Just like the semiconductor revolutions that have impacted audio and video technologies, lighting is experiencing its own transformation [in the form of] solid-state lighting (SSL) technology.
Just like the semiconductor revolutions that have impacted audio and video technologies, lighting is experiencing its own transformation. Solid-state lighting (SSL) technology—including light emitting diodes (LED), organic light-emitting diodes (OLED), or polymer light-emitting diodes (PLED) provide more light with less heat, use far less energy and have better control and color options than traditional lighting fixtures that use filaments, plasma or gas. While much of the conversation tends to focus on the energy savings, the revolution is changing what is possible for designers of houses of worship.The shift in architectural lighting
“There are so many benefits to choosing LED for house lighting applications. In addition to the obvious savings in lower electrical use, infrastructure savings can also be substantial [since] LED systems allow for smaller mains power and HVAC systems when the facility is designed from the ground up around an LED-based lighting system,” points out Fred Mikeska, vice president of U.S. sales and marketing for A.C. Lighting Inc. in Toronto, Ontario, Canada. “The savings from LED-based lighting solutions are not limited to new construction, however. Savings extend to retrofit systems as well.”
Lighting experts emphasize that savings from LED-based lighting solutions are not limited to new construction in the church setting. Savings extend to retrofit systems, as well, and often provide a complete return on investment in four years or less.

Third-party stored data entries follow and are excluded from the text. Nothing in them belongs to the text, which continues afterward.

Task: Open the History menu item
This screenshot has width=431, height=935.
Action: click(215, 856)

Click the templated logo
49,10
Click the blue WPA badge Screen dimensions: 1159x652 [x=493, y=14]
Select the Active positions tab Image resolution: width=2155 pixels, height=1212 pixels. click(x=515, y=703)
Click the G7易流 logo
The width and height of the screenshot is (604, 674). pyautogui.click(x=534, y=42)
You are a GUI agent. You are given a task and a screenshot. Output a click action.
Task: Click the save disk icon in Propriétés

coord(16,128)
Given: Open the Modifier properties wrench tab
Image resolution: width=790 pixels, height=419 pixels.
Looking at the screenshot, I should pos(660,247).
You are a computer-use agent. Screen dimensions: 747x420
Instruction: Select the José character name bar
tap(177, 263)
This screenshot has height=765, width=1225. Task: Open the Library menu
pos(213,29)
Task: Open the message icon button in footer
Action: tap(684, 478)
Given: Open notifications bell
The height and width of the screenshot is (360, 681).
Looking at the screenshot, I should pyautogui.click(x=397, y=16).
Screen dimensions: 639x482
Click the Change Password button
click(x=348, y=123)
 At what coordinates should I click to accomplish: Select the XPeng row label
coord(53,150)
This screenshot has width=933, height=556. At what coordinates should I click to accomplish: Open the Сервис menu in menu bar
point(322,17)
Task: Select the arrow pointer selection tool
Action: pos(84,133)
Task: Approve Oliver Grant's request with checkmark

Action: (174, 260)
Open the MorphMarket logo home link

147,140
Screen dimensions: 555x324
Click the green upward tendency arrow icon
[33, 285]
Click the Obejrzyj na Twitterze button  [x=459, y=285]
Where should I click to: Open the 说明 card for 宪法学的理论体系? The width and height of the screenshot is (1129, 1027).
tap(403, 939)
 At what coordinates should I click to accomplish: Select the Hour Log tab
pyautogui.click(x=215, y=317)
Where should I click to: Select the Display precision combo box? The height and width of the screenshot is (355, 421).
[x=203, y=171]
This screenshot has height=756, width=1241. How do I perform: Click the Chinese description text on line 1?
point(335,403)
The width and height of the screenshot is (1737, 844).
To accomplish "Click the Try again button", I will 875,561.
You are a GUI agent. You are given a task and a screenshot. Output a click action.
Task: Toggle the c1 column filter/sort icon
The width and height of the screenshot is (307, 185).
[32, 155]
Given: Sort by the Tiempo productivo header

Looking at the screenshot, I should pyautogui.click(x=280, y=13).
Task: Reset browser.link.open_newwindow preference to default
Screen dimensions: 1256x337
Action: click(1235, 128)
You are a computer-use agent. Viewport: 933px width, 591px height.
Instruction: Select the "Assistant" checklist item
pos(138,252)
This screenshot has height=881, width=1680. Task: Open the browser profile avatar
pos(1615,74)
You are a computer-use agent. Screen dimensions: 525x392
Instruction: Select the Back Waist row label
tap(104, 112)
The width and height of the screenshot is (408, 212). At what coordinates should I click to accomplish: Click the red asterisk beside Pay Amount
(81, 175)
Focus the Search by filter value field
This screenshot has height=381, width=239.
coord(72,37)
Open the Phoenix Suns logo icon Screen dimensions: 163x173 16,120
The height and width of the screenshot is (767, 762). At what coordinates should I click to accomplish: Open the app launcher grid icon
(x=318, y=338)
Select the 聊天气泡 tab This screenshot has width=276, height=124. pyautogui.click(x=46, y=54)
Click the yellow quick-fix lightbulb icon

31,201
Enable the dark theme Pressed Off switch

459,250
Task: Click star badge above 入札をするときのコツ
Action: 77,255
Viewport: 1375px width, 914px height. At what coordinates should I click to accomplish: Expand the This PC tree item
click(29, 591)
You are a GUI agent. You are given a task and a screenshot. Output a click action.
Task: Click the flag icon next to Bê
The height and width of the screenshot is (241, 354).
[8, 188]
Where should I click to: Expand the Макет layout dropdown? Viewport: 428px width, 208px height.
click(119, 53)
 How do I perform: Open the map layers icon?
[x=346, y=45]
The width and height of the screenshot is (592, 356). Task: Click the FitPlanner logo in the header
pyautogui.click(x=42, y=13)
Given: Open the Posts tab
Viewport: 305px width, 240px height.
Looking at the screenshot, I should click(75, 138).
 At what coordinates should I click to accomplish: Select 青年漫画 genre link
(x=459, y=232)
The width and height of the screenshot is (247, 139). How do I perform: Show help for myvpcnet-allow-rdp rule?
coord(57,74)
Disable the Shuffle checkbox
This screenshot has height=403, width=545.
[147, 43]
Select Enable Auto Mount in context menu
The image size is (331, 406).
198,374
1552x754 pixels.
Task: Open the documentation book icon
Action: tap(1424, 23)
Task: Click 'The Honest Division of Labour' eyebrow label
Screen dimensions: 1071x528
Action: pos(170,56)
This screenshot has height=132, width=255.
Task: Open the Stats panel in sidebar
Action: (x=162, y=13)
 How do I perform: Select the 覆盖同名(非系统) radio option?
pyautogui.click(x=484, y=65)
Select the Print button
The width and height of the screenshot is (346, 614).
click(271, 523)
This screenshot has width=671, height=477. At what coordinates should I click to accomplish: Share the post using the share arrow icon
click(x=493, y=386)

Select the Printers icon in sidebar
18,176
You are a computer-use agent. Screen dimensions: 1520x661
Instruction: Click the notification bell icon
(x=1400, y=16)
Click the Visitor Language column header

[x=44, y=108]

“LED fixtures have microprocessors so it changes the whole dynamic for designers,” reports Van Rommel, director of business development for Pathway Connectivity in Calgary, Alberta, Canada. “Typically, designers are concerned with getting light out at the appropriate color temperature (which affects how surfaces, textures and materials look), setting the correct beam angle, cutoff (making sure a fixture produces illumination within a particular field) and even illumination without glare. It is very easy for promoters to bring fixtures to the market and just talk about the energy savings—leaving out the aesthetics. There are so many more choices available to owners and architects.”
Jim Anderson, director of product marketing for Philips in Boston, notes, “In addition to the energy savings, there are a lot of other benefits to LED, such as ‘instant on.’ Any discharge lamp requires a cool down time to turn back on. Not only that, but most traditional fixtures are difficult and expensive to dim or have shifts in color when you dim. LED is fully dimmable without color shift. It provides consistent light throughout the cycle.”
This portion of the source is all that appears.